Deal Between U.S., Cuba Culminated 18 Months of Secret Talks

MIAMI (Miami Herald/TNS) —
Alan Gross (L) greets Patrick Leahy (D-Vt.), Sen. Jeff Flake (R-Az.), Rep. Chris Van Hollen (D-Md.) December 17, 2014, at an airport near Havana, Cuba. (Lawrence Jackson/The White House via Getty Images)
Alan Gross (L) greets Patrick Leahy (D-Vt.), Sen. Jeff Flake (R-Az.), Rep. Chris Van Hollen (D-Md.) December 17, 2014, at an airport near Havana, Cuba. (Lawrence Jackson/The White House via Getty Images)

During a 2007 campaign debate when his White House prospects still seemed mostly like a pipe dream, Sen. Barack Obama of Illinois was asked if, as president, he would sit down to talk to with leaders of countries like North Korea, Venezuela, Iran and Cuba. “I would,” he bluntly replied.

On Tuesday night, seven years later, President Obama finally carried out at least part of the pledge of Candidate Obama, talking with Cuban leader Raul Castro for 45 minutes by phone to put the finishing touches on 18 months of secret negotiations that restored diplomatic relations between the two countries for the first time in over five decades.

The process was carried out under an extraordinarily effective shroud of secrecy. “I hadn’t heard even the tiniest buzz that anything was up,” one senior State Department official who follows Latin American affairs confessed Wednesday after the president’s announcement.

Interviews and statements throughout the day by officials in Washington, Havana and countries that lent aid to the process offer at least a glimpse of the road that led to the historic agreement.

Cuba seemed to drop off President Obama’s radar during his first term in office, aside from his occasional public complaint about the arrest of USAID official Alan Gross, charged with crimes against the Cuban state for distributing satellite phones to the island’s Jewish community.

But White House officials said Obama ordered a top-to-bottom review of U.S. policy toward Cuba after winning re-election in 2012. By June of 2013, talks between the two countries were under way, led on the U.S. side by Ben Rhodes, the president’s deputy national security for strategic communications, and Ricardo Zuniga, National Security Council senior director for the Western Hemisphere.

At least seven meetings took place in Canada. “I don’t want to exaggerate Canada’s role,” Prime Minister Stephen Harper told the Canadian Broadcasting Corp. “We facilitated places where the two countries could have a dialogue and explore ways on normalizing relations. We were not trying in any way to direct or mediate the talks. We just wanted to make sure they had the opportunity to have the kind of dialogue they needed to have.”

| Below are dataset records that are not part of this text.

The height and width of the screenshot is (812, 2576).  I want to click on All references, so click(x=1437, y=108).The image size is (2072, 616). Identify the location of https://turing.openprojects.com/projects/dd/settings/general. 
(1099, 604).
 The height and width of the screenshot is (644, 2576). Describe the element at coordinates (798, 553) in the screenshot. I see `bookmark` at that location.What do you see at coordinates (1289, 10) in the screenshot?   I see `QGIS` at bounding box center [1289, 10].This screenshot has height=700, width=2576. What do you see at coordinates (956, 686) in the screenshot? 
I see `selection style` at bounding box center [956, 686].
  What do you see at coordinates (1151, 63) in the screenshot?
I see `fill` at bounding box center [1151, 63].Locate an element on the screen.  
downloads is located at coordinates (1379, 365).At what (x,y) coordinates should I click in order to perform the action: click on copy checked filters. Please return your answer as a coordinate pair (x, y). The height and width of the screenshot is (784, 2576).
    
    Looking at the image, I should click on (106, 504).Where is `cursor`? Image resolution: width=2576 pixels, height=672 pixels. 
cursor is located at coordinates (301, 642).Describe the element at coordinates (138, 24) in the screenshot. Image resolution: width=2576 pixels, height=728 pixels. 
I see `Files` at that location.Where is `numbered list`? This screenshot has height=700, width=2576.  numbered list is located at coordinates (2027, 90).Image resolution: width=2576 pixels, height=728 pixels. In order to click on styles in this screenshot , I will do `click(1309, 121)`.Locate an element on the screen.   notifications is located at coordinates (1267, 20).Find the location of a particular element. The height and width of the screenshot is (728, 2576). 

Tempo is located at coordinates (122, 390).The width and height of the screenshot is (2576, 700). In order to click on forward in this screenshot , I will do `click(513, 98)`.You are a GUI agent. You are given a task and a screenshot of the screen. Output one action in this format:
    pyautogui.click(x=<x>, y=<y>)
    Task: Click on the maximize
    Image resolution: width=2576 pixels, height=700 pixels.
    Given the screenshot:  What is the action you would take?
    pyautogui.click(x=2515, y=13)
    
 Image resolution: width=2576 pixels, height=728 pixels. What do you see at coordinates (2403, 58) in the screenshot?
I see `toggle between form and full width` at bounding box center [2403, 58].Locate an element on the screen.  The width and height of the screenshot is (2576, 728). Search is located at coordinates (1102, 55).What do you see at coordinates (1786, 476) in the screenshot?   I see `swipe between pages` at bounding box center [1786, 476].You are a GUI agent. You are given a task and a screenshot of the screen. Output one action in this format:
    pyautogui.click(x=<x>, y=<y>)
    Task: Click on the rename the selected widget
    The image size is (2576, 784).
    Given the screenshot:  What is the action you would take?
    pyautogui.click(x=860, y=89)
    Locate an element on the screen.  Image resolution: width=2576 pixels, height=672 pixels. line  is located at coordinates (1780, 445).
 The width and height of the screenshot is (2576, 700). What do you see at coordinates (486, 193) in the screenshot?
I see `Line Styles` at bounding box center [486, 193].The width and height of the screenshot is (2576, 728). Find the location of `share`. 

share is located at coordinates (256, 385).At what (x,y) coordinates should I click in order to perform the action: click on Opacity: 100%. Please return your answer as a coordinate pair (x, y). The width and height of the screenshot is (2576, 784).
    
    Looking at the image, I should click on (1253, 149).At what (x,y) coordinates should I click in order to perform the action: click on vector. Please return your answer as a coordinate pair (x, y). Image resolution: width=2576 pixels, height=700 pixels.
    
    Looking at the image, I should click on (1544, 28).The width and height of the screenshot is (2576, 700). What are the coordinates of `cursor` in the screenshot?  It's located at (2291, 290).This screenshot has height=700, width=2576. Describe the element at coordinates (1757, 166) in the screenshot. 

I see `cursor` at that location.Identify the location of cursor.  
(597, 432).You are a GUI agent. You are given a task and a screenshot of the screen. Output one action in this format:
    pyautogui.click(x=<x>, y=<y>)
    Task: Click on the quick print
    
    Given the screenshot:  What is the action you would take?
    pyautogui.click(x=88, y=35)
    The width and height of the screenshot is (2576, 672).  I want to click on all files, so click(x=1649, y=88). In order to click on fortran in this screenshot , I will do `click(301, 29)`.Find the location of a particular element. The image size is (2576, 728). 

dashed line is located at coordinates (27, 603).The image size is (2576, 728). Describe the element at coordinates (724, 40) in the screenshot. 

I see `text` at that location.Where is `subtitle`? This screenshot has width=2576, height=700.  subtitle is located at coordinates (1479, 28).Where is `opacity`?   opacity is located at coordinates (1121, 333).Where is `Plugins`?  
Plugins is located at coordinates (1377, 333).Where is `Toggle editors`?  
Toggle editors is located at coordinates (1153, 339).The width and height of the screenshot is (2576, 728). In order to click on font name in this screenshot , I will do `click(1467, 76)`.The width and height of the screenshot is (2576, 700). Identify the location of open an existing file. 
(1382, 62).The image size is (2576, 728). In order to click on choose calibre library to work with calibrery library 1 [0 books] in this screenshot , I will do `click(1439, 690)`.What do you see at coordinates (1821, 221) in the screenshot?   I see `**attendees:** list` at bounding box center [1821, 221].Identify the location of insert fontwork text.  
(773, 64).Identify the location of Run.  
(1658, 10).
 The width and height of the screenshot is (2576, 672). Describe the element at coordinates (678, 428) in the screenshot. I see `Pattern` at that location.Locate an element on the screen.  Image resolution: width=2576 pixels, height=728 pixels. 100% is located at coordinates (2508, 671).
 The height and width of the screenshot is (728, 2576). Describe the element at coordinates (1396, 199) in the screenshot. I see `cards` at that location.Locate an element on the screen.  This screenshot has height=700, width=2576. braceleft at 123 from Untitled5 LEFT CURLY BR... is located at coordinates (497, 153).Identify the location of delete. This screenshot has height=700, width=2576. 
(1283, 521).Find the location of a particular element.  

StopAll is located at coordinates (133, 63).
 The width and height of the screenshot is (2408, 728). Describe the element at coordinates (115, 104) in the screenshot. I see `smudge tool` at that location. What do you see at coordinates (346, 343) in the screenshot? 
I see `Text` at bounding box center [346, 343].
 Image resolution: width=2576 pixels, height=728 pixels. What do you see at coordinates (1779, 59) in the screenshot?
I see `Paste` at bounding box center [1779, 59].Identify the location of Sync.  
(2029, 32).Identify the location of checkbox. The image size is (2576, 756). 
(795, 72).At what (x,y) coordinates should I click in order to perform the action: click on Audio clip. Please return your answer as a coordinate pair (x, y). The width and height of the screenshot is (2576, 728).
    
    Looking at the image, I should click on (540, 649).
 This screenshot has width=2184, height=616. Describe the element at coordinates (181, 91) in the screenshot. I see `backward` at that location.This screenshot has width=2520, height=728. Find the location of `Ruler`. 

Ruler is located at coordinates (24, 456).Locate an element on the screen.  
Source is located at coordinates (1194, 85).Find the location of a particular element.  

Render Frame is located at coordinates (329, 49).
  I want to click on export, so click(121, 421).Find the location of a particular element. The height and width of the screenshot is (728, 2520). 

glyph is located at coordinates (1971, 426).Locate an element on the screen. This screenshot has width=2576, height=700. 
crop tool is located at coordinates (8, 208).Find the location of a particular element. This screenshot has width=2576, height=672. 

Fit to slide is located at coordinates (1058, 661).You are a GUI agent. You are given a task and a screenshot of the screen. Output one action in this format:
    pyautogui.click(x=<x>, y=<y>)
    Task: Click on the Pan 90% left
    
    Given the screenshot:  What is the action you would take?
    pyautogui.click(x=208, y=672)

But the host of two other meetings played a more active role. The Argentine-born Pope Francis not only welcomed the negotiating teams to the Vatican, he issued an extraordinary “personal appeal” for better relations in personal letters sent to Obama and Castro after a meeting last spring.

Much remains unknown about the talks, including who negotiated for the Cubans and whether they were carried out with the blessing of Raul’s 88-year-old brother Fidel, who ran the country for 50 years until his retirement in 2008.

The irascible Fidel torpedoed several attempts at rapprochement between the United States and Cuba during his rule. The ill health that forced Fidel to step down has continued to take a toll, and the extent of his influence on the Cuban government and even the degree of his lucidity these days is unknown. Cuba watchers are waiting to see if he makes a statement about the agreement with the United States.

“If Fidel does not come out and endorse this fully, you’ve got to wonder what’s going on,” said Brian Latell, a senior research associate at the University of Miami’s Institute for Cuban and Cuban American Studies and formerly the CIA’s top Cuba expert. “Is this being done over his objections? Or is he completely comatose?”